The mate he’d done the burglary with was put away for murder shortly after the eviction.

A year or so later we received a request for a reference regarding him as tenant. To my utter shame we just ignored it. He knew where we lived and I just didn’t want the hassle of him knowing we’d given a bad reference. Putting windows out and intimidation etc would have been no issue to him. I couldn’t in all conscience lie about the type of tenant he was but nor could I be honest for fear of reprisals.

Directionerforever · 13/02/2021 16:21

Not junky ward 😳 junk yard!

MissEverdene · 13/02/2021 16:44

Greenland that sounds terrifying! Bet he was known to the police.
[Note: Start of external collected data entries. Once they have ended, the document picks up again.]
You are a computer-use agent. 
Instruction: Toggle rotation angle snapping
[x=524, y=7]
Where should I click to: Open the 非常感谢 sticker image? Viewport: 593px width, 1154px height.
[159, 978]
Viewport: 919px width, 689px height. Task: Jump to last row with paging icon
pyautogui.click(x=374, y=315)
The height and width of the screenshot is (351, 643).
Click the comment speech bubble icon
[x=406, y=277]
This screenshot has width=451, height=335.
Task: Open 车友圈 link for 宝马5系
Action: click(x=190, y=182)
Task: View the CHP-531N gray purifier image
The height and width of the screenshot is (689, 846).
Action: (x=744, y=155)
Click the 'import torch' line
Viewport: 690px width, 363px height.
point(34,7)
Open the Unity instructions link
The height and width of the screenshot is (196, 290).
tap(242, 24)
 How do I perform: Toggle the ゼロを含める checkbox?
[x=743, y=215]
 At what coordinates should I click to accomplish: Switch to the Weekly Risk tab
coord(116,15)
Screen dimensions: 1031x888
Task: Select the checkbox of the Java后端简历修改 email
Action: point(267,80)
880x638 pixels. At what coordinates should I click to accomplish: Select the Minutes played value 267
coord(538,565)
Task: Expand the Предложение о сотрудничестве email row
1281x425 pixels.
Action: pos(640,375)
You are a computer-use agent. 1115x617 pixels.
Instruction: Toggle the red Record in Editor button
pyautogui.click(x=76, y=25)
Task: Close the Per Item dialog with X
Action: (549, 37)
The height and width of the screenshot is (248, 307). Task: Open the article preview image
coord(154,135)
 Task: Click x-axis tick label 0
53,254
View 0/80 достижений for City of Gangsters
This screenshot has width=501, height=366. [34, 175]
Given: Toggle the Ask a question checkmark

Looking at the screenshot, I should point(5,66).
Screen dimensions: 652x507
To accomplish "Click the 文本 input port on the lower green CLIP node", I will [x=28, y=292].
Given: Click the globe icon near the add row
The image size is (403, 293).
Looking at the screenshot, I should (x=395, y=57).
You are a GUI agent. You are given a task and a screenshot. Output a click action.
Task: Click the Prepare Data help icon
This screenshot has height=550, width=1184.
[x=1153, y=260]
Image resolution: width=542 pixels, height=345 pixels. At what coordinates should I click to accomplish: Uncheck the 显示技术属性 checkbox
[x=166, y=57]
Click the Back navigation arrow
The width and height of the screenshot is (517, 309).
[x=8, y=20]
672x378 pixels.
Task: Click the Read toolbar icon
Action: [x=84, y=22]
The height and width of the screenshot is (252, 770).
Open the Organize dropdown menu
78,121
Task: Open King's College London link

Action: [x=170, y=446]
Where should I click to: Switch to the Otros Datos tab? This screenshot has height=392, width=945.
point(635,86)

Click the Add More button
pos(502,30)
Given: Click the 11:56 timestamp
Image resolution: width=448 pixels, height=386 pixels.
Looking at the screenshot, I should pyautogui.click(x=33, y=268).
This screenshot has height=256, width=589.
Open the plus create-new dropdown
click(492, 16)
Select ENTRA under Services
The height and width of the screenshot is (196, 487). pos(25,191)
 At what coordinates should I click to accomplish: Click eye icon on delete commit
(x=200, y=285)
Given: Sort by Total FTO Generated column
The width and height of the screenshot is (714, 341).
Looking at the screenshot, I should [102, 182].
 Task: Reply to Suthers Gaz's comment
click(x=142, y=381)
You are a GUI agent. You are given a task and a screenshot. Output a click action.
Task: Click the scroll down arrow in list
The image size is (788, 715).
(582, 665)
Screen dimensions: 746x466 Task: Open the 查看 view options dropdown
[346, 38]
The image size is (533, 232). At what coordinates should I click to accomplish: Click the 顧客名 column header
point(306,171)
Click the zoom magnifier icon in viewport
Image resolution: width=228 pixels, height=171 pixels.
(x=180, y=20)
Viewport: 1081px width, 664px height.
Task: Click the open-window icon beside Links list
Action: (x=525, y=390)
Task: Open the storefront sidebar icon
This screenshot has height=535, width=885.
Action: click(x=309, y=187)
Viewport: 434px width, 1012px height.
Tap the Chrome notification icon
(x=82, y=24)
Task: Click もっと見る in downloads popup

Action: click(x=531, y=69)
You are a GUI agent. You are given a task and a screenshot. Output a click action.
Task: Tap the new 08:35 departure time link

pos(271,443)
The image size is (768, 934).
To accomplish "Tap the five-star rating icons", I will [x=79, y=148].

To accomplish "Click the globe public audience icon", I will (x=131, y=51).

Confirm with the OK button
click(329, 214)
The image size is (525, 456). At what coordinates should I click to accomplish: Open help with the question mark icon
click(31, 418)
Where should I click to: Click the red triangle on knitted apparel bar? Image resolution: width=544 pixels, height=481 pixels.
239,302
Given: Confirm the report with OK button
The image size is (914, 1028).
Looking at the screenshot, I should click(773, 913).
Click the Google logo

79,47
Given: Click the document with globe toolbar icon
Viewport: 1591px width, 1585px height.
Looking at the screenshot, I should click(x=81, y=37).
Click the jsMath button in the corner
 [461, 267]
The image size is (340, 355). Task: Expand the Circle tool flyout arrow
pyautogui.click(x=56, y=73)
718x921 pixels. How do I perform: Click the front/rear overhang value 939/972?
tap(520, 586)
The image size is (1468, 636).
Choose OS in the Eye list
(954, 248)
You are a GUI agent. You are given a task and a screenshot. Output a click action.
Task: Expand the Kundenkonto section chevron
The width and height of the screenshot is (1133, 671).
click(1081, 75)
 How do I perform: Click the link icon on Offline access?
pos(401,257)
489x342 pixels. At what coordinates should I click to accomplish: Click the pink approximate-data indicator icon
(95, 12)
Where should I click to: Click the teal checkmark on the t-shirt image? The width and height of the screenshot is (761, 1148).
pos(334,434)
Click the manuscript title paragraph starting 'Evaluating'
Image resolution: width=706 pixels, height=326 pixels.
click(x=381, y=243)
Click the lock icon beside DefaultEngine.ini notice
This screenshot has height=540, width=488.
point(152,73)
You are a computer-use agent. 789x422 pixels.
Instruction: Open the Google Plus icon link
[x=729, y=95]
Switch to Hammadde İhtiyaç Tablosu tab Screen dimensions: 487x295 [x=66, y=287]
LadyOfTheFlowers · 13/02/2021 17:06

My rented house currently needs :

Radiators flushing so they actually work - been asking for 4 years, winter is brutal

Half the windows are blown aluminium double glazed and you can feel the cold seeping in and it sounds like they are open when they aren't

The basement is full of mould and unusable

Walls in 2 of the bedrooms, the bathroom ceiling and kitchen are mouldy

The kitchen walls seep wet when it's raining so the plaster is getting wet when the outside walls leak somewhere but not developing mould yet

The mastic in the bathroom round the bath tub is completely black - like solid black - and orange stuff grows up the tiles

The floor is falling away in the corner of the dining room where the rising damp is destroying the floorboards

The plaster board is blown and falling off the wall on the landing and in a bedroom - I have used sticky back plastic to keep it all up and stop it falling all over the carpet and getting crunched in

The kitchen cupboard doors are coming loose again and the fronts have fallen off the drawers - cheap and badly fitted kitchen - has been repaired twice already

Numerous broken floorboards that bounce you up like a springboard if you don't know where to step

Generally draughty and cold

Whammyyammy · 13/02/2021 17:19

I used to rent my flat out after I got married, had some great tenants, but one bad one years ago, would regularly get complaints about noise, music, stuff in the stairs/halls.

The final straw was he kept his moped in the flat! Which was on the 2nd floor up two huge flights of stairs. And sometimes the engine could be heard running inside the flat.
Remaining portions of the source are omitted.